Boris Becker wusste nichts von
Gottfried von Cramm, als er mit 17 ausgerechnet am Geburtstag des inzwischen nicht mehr lebenden Barons seinen ersten Wimbledon-Sieg feierte und meinte, Deutschland hätte nie ein Tennisidol gehabt. Von Cramm gewann unter anderem zwei Mal Roland Garros und stand dreimal im Finale von Wimbledon und hat 102 Spiele (!) im Davis Cup für Deutschland ausgetragen. Davon 82 gewonnen.
Wer will schon einen 17-jährigen tadeln. Ich kann mich auch nicht erinnern, wann ich zum erstenmal vom Tennisbaron hörte. Am ehesten war es während einer Tennisüberübertragung im Fernsehen, die
Hans-Jürgen Pohmann kommentierte. Der ehemalige Davis-Cup-Spieler erzählte gern mal von der glorreichen Vergangenheit.
Umso überraschender finde ich es, dass in den USA gerade ein Buch mit dem Titel
A Terrible Splendor erscheint,
Steve Tignor und die Bloggerin von
Gototennis berichten ausführlich darüber, in dem Gottfried von Cramm eine Hauptrolle spielt. Es geht um ein Halbfinale im Davis-Cup, ausgetragen 1937 in Wimbledon. Das entscheidende Einzel spielten für Deutschland Gottfried von Cramm und
Donald Budge für die USA.
Dieses Match gilt auch heute noch als das beste aller Zeiten. Ich will das gerne glauben, denn das letztjährige Wimbledon-Finale zwischen Federer und Nadal kann es nicht sein. Das pikante an dem Davis-Cup-Match, ist auch der geschichtliche Hintergrund.
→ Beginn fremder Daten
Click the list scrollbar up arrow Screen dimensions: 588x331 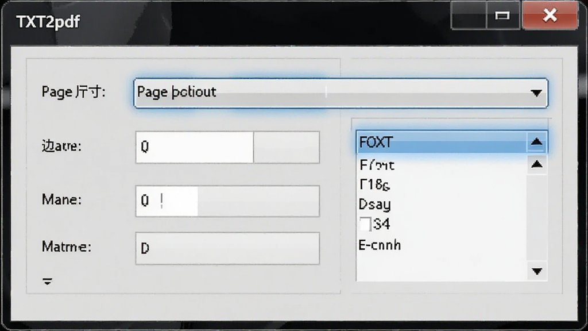click(x=537, y=164)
Es wird kolportiert, dass Hitler persönlich von Cramm vor dem Match angerufen habe, um ihm klarzumachen wie wichtig es für Deutschland sei, dass er gewinnt.
Natürlich ist das nicht zu belegen. Von Cramm hat es nie bestätigt. Allerdings hat er das Match auf dramatische Art und Weise verloren. Ob ihm ein Sieg bei den Nazis geholfen hätte, wage ich zu bezweifeln. Man wartete nur darauf, ihm was anzuhängen. 1938 wurde er von Gestapo verhaftet und wegen Verstosses gegen den Paragraphen 178 zu einem Jahr Haft verurteilt. Er soll bis 1936 eine Beziehung zu dem Juden Manasse Herbst gehabt und diesem mittels Geld die Flucht aus Deutschland ermöglicht haben. Nach der Haft wurde er an die Ostfront abkommandiert.
Gottfried von Cramm konnte kurz vor Kriegsende in Schweden Zuflucht finden und hat nach dem Krieg wieder erfolgreich Tennis gespielt. 1947 und 1948 wurde er sogar zum Sportler des Jahres gekürt. Als er 1955 die amerikanische Kaufhauserbin
Barbara Hutton heiratete, kam er nochmal in die Schlagzeilen.
In den 30er-Jahren war von Cramm neben Max Schmeling der populärste deutsche Sportler und wäre es vielleicht wie dieser bis in unsere Tage geblieben, wenn er ähnlich wie der grosse Box-Champion mehr in der Öffentlichkeit aufgetreten wäre und vor allem länger gelebt hätte. Gottfried von Cramm kam schon 1976 bei einem Autounfall auf einer Geschäftsreise in Kairo ums Leben. Er wurde 67 Jahre alt.